Data items:
****
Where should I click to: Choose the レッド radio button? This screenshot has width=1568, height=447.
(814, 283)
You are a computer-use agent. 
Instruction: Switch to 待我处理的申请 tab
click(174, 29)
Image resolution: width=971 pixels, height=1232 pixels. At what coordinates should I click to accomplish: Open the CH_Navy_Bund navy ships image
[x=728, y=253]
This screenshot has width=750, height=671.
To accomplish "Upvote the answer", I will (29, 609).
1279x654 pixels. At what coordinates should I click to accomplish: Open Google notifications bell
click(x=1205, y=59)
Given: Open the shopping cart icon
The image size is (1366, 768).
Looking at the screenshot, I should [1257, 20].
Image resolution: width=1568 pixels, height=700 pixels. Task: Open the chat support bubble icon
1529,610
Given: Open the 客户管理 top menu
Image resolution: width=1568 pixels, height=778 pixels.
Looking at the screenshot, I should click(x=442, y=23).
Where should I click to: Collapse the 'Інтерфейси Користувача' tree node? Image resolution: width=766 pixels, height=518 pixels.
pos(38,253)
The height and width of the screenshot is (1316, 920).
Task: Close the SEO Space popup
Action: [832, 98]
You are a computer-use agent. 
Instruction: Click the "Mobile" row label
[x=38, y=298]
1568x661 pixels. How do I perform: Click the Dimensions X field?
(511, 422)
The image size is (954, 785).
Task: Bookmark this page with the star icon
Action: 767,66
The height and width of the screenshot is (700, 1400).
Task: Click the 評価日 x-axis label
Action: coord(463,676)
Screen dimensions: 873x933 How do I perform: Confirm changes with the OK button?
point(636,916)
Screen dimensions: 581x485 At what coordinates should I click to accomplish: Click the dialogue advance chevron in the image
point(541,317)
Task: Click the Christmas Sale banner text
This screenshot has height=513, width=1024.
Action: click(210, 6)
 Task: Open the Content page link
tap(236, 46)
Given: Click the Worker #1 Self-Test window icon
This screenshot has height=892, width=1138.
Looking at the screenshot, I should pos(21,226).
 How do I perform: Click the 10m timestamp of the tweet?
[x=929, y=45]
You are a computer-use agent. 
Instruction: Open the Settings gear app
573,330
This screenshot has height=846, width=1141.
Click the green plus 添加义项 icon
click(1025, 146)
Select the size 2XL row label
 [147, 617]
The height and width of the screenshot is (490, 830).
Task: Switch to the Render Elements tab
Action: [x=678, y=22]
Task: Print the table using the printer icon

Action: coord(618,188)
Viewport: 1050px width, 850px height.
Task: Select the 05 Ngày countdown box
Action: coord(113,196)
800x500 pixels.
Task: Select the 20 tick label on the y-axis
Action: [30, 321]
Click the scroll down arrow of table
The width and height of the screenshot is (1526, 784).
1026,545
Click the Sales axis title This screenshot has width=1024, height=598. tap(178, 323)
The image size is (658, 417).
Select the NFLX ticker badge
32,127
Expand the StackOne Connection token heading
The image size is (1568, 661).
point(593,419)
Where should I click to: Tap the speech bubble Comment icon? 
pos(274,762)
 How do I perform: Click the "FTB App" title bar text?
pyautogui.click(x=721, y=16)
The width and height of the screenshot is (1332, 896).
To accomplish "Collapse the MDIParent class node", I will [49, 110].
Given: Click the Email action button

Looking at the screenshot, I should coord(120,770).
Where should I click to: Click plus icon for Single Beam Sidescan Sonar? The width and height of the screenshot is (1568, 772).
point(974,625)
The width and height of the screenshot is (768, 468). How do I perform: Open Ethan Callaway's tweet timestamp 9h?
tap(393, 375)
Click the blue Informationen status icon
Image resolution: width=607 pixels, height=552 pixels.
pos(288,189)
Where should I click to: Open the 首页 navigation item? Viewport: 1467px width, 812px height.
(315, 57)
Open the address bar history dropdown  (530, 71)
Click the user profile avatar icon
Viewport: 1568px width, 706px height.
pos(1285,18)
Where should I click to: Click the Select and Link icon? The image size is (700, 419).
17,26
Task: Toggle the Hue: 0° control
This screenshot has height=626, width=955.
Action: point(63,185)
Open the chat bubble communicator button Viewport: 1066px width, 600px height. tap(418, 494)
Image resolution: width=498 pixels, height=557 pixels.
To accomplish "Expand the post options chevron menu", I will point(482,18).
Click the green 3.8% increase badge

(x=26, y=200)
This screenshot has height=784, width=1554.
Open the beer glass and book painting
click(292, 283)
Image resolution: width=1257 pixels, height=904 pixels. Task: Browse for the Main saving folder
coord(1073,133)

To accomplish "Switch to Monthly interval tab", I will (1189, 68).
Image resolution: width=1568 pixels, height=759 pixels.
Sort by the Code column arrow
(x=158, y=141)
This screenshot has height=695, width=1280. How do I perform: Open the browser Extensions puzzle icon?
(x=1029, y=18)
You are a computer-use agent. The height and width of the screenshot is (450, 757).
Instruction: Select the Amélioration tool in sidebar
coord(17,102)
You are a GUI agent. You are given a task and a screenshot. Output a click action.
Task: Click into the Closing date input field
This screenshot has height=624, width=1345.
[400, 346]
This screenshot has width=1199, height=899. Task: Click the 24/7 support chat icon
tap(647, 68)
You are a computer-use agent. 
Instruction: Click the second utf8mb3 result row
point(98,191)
****
YOUR ASSIGNMENT: Report every line of the entries that carries the word "menu".

RESPONSE:
Given: Open the 客户管理 top menu
To accomplish "Expand the post options chevron menu", I will point(482,18).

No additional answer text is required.